Problem details: Please turn the records into a numbered list, starting at the line that has "How do I perform: Click the Ощадбанк" and stopping after the line that has "Screen dimensions: 792x412". Leave out blank lines and pictures.

Dataset extract:
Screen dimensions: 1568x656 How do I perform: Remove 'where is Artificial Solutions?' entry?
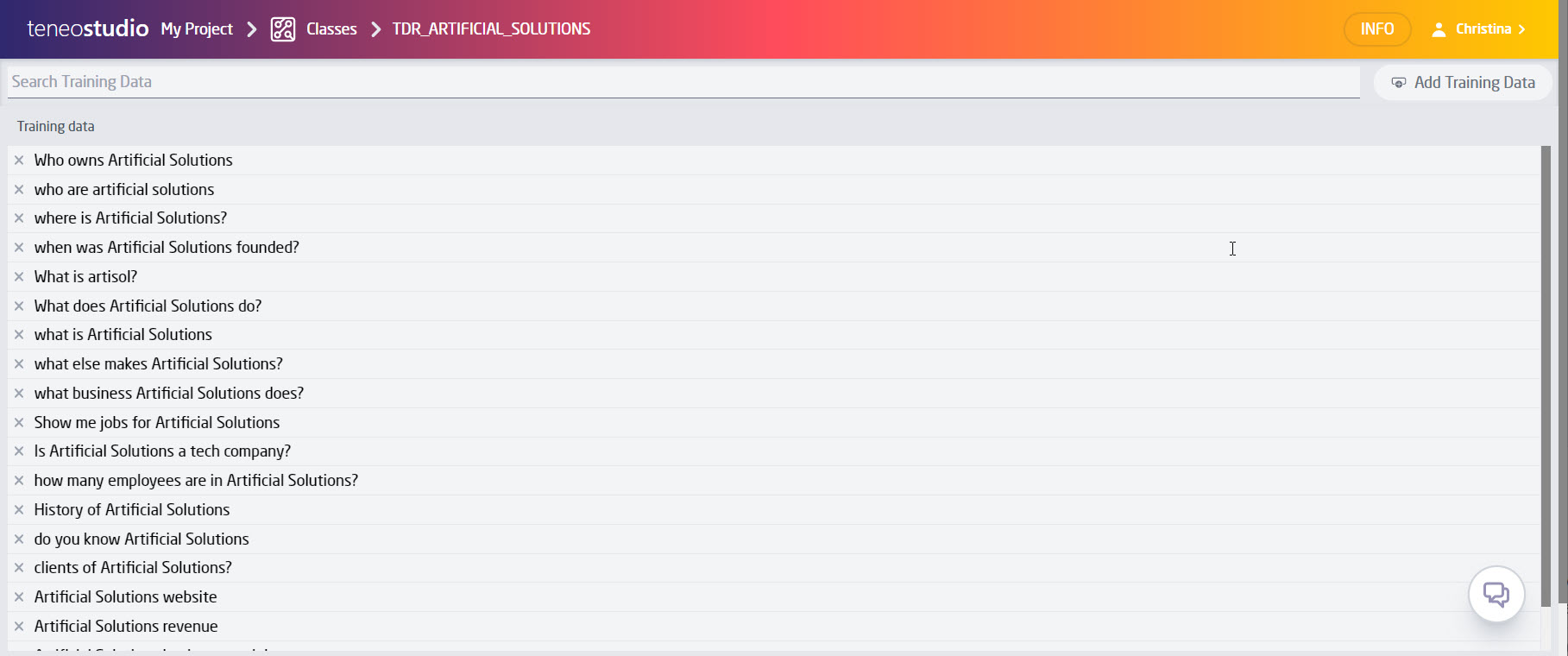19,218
==
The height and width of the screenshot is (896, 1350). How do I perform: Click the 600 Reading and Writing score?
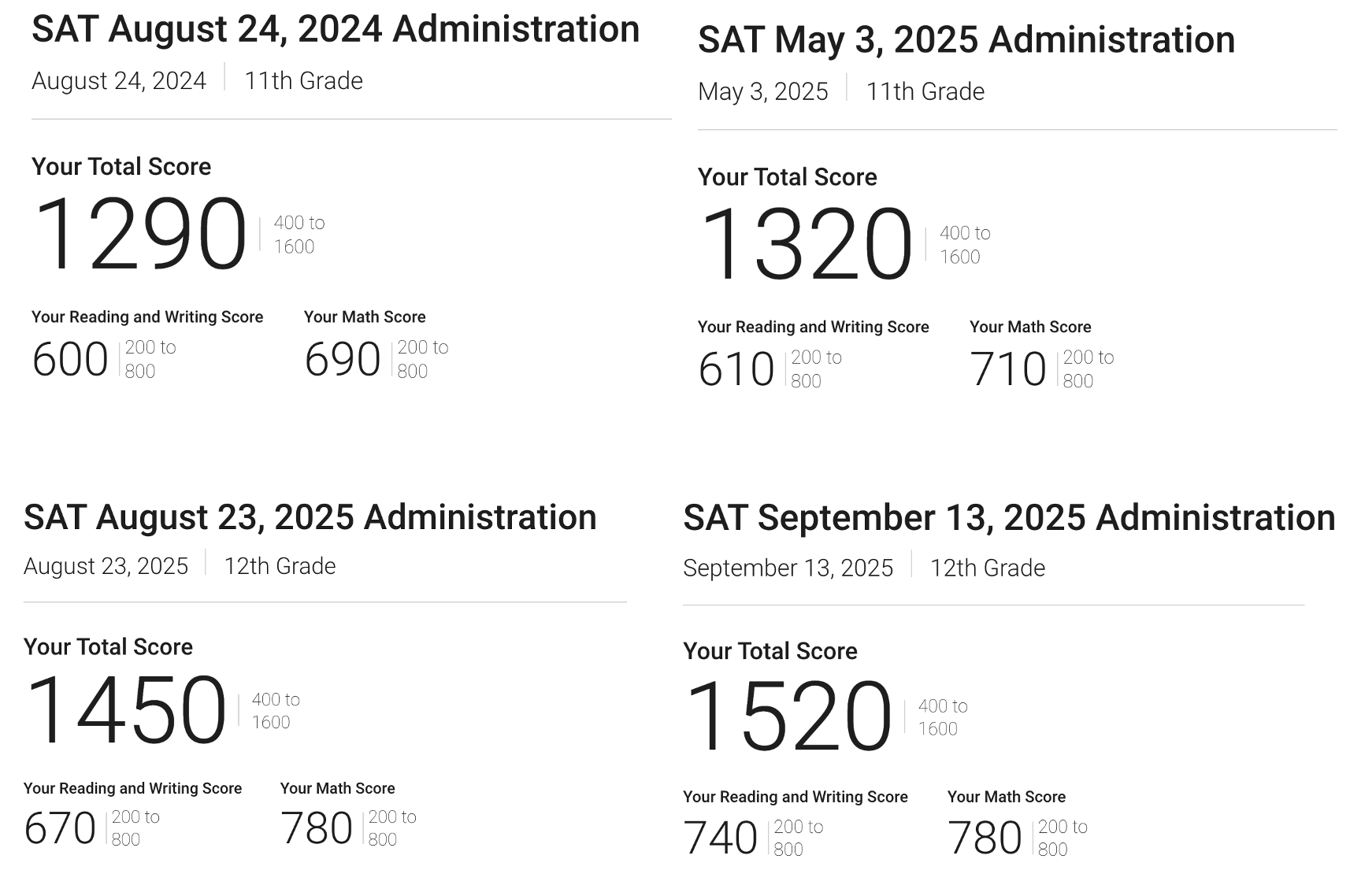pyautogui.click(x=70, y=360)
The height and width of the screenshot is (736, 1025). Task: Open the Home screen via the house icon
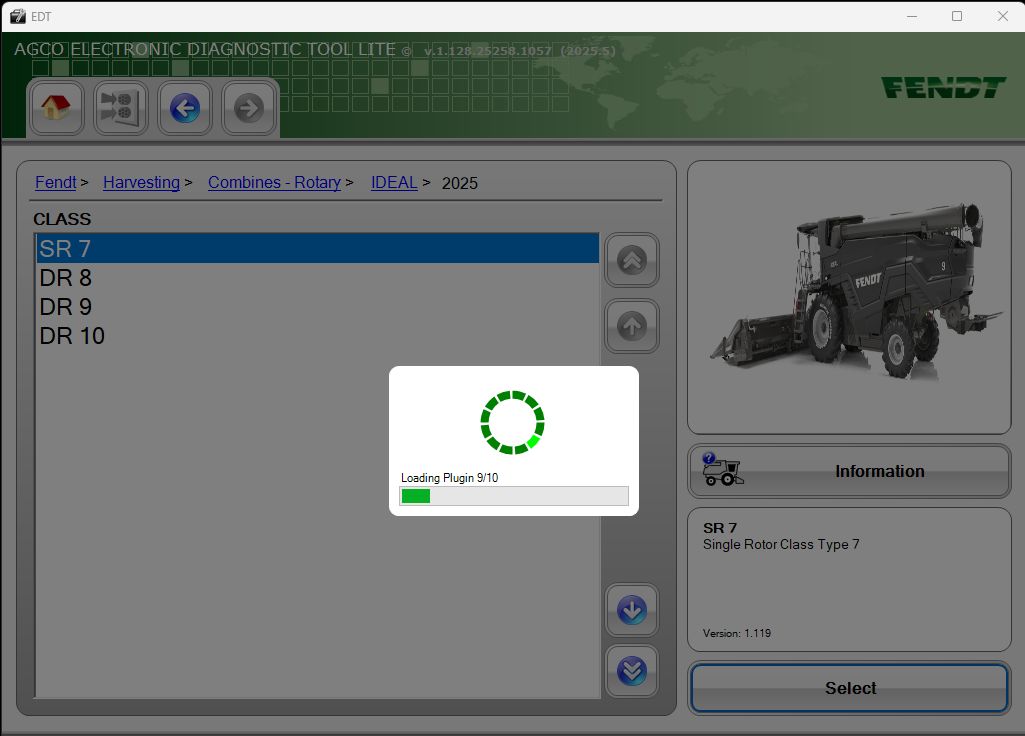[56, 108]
---
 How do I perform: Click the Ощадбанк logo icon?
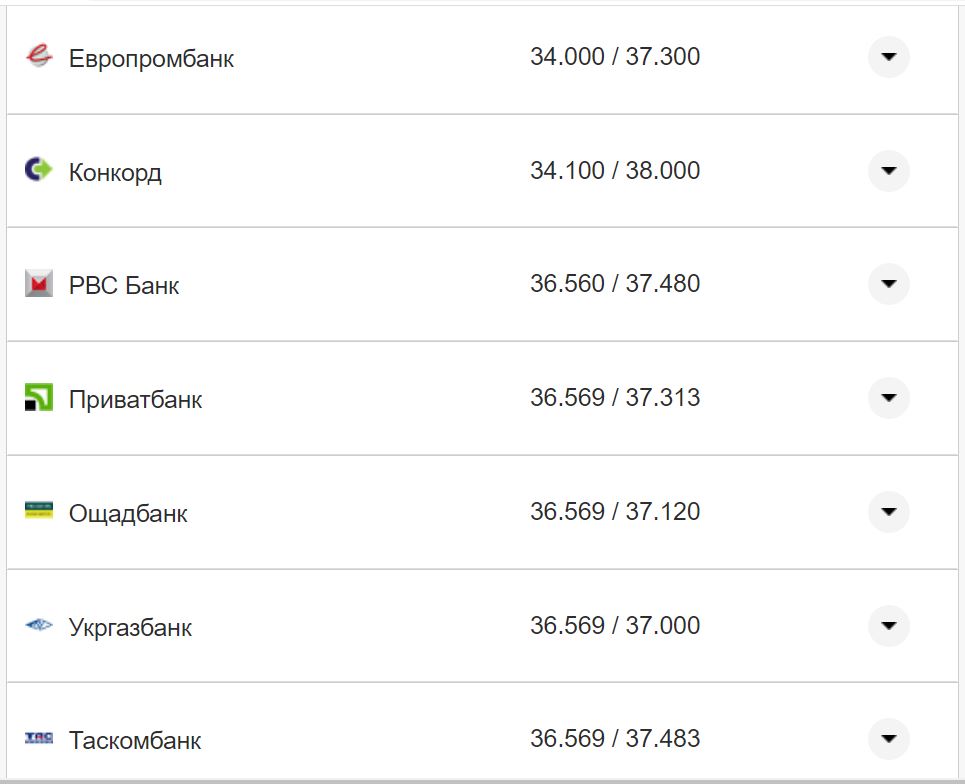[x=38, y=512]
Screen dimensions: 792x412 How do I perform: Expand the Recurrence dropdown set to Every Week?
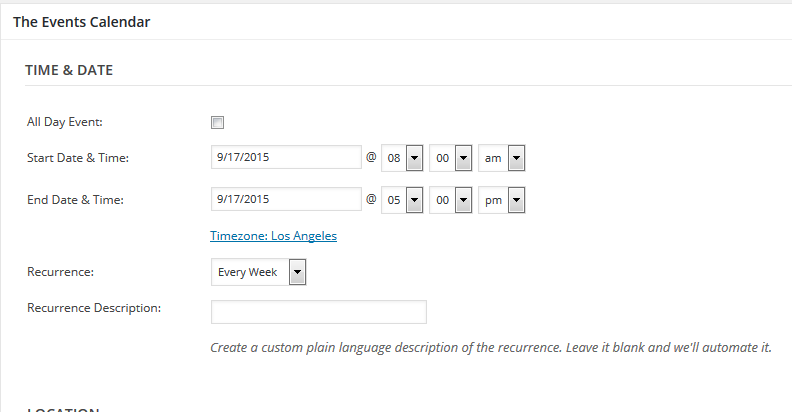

Answer for this exercise:
1.  How do I perform: Click the Ощадбанк logo icon?
2. [x=38, y=512]
3. Screen dimensions: 792x412 How do I perform: Expand the Recurrence dropdown set to Every Week?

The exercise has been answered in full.